Racism addressed at Knights of Peter Claver webinar
The Knights of Peter Claver and Ladies Auxiliary hosted their latest webinar on Saturday, Feb. 19, on the issue of systemic racism. It was the second event in their 2022 social justice series, which began in January with a panel on human trafficking.
This webinar featured KPC members from around the country, including a Black religious sister, young adult, priest, bishop and legal professional.
The two clergymen, Father Maurice Nutt, CSsR and Auxiliary Bishop Fernand Cheri III, OFM – both of New Orleans – kicked off the event, encouraging action on the issue from the perspective of institutional leaders in the Church.
“It’s as if they are trying to re-invent our story to deny the truth of slavery, brutality, disenfranchisement, marginalization and oppression in our society,” Father Nutt said later in the event. “There’s a (need to resist) all that tries to erase Blackness and make Blackness sub-standard and abnormal.”

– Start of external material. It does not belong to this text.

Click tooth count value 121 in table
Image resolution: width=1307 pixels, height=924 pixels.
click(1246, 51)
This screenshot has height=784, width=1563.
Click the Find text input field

Sister Roberta Fulton, SSMN, who serves in the Office of Pastoral Ministries, noted that the struggle of Black women has often been hidden within the larger narrative of Black resistance and the (largely white) women’s movement. This has included historic struggles against stereotypes as well as stigmas, leading to materially harmful misconceptions in economic and social sectors, and discouragement of women in the realms of political engagement and education.
Sister Roberta noted, however, that Black women have in many ways persevered and overcome.
“I’m here today to tell you we have moved. We have been shaking the ground,” she said. “We are not a dream deferred.”
Arthur McFarland, a retired judge in Charleston, South Carolina, and current KPC national advocate, began his segment on the history of U.S. Black Catholics, noting that some of the first African slaves brought stateside were Catholics from the Kingdom of Kongo. They would later lead one of the largest slave rebellions in history.
He lamented that many such stories are forgotten – often intentionally.
“The history of our Catholic Church is steeped in the erasure of the contributions of African Americans… solely because of our race,” McFarland said.
He cited books from the late Father Cyprian Davis, OSB, and Dr. Matthew Cressler, which respectively cover the broader history of Black Catholics and the modern struggle of that community to enculturate their faith.
McFarland said that “the lack of moral courage by the bishops” led to Black Catholics taking up the responsibility for themselves to create institutions for their uplift, ranging from the Jim Crow era up to and after the Civil Rights Movement.
A similar mode of resistance among white clergy and laity has persisted, he added.
“The Church’s emphasis on pro-life (issues) has caused an alignment between Church leaders and white evangelicals, some of whom continue to support racist policies and practices,” he said. “Racism is a sin, from Rome to Washington. Elimination of racism within the Catholic Church must be frontally addressed.”
A question and answer period followed.